Instructions to follow: Only the lines with "Open" in them need to be copied from the listing.

§ §

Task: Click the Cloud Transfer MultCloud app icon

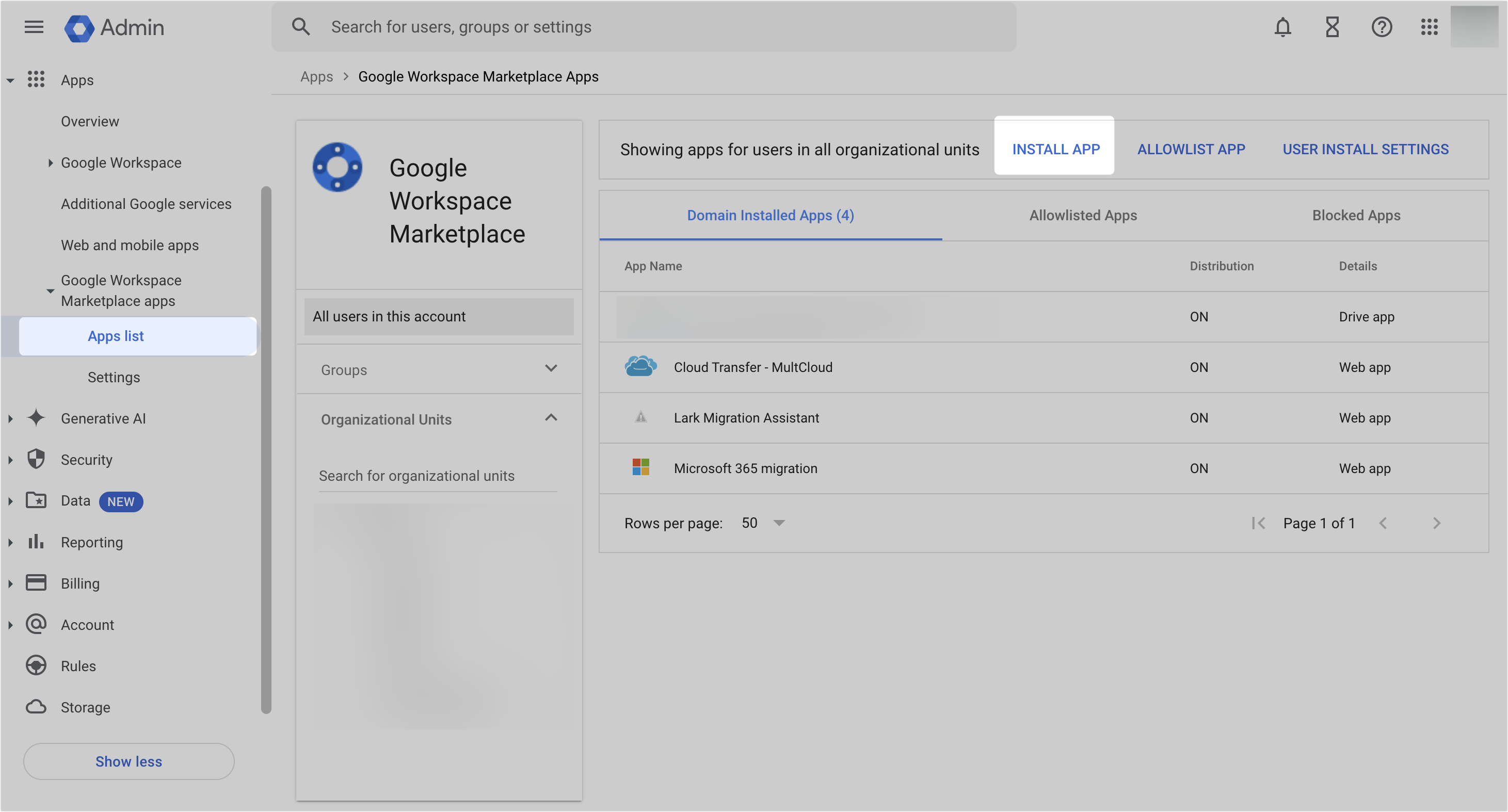Action: pyautogui.click(x=641, y=366)
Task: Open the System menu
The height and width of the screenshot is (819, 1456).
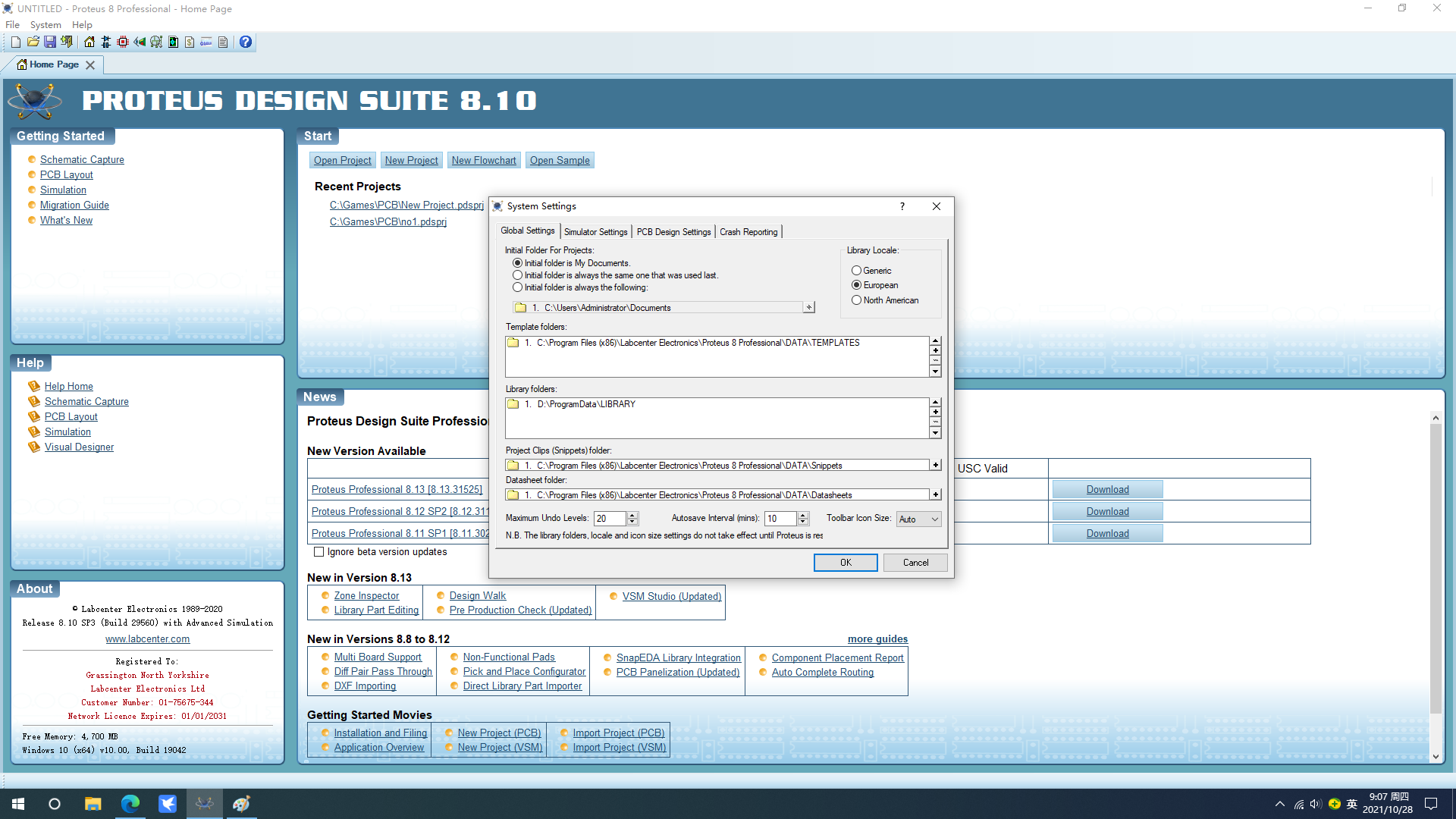Action: coord(46,25)
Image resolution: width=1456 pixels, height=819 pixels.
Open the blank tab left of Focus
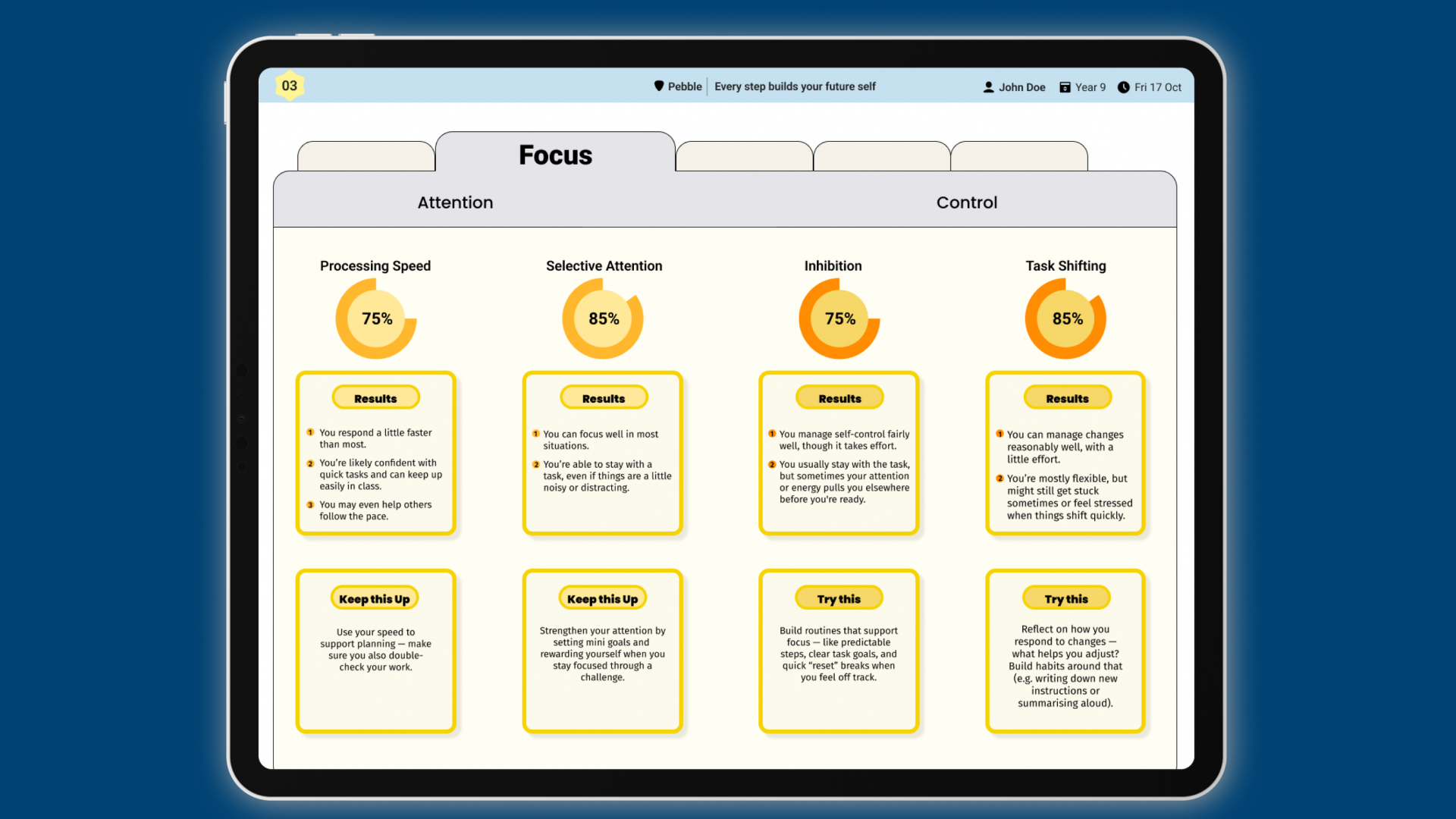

§ §

Problem solution:
Task: Open the System menu
Open the blank tab left of Focus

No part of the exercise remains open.